Export service
PA Wellington The Shipping Corporation will establish a new service for exporters and importers to cater for cargoes which cannot be moved by the existing Conference Line services.
The corporation’s general manager, Mr C. Speight, announced this in Dunedin last evening. He said the corporation intended to provide an efficient and professional new service in broking and chartering.
The broking and chartering service would be available to exporters and importers to charter ships or space for either individual cargoes or combined cargoes, he said. In this way both large and small shipments, unsuitable for the normal liner trade, or difficult to handle, could receive the benefits of competitive freight rates. Mr Speight said it was hoped that the new sendee would enable New Zealand exporters to compete more effectively with overseas traders.
“Importers and exporters
faced with problem cargoes will be encouraged to avail themselves of this new service through the local offices of the Shipping Corporation,” he said. Mr Speight said the corporation had improved its services to Tahiti, the Cook Islands, and Niue, and was investigating the possibility of expanding into South-East Asia and central America.

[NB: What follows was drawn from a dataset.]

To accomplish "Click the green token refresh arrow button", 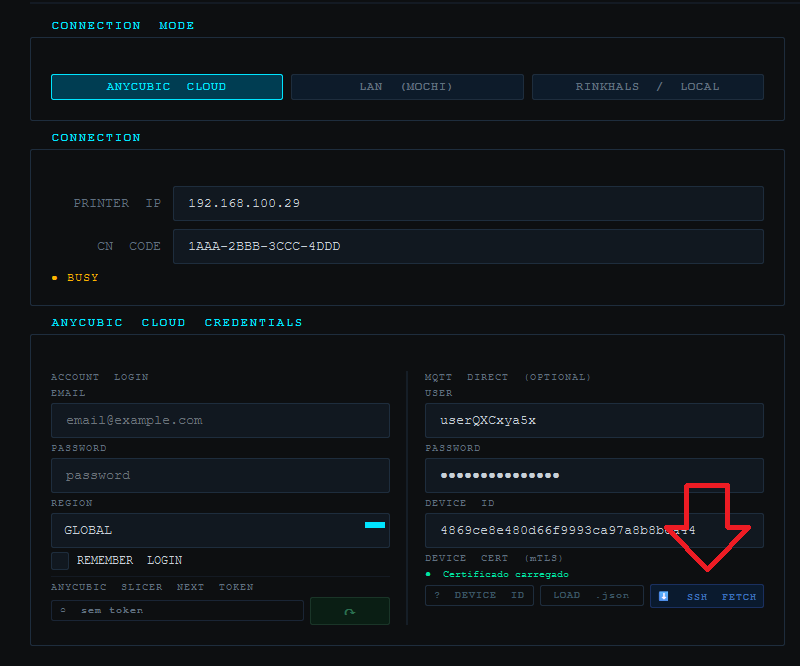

Negotiations had finalised entry into the European trade from this month.
He said the corporation’s trade would grow when a 50,000 tonne container ship, now under construction in West Germany, was delivered.
“It will be able to carry 1223 refrigerated containers below decks and 780 gen-eral-purpose containers on the decks. It will be scheduled for just under five round trips between New Zealand and Britain and the Continent each year,” Mr Speight said. He said the corporation would handle about 8 per cent of the cargo at present on the run to the United Kingdom and return in the coming year.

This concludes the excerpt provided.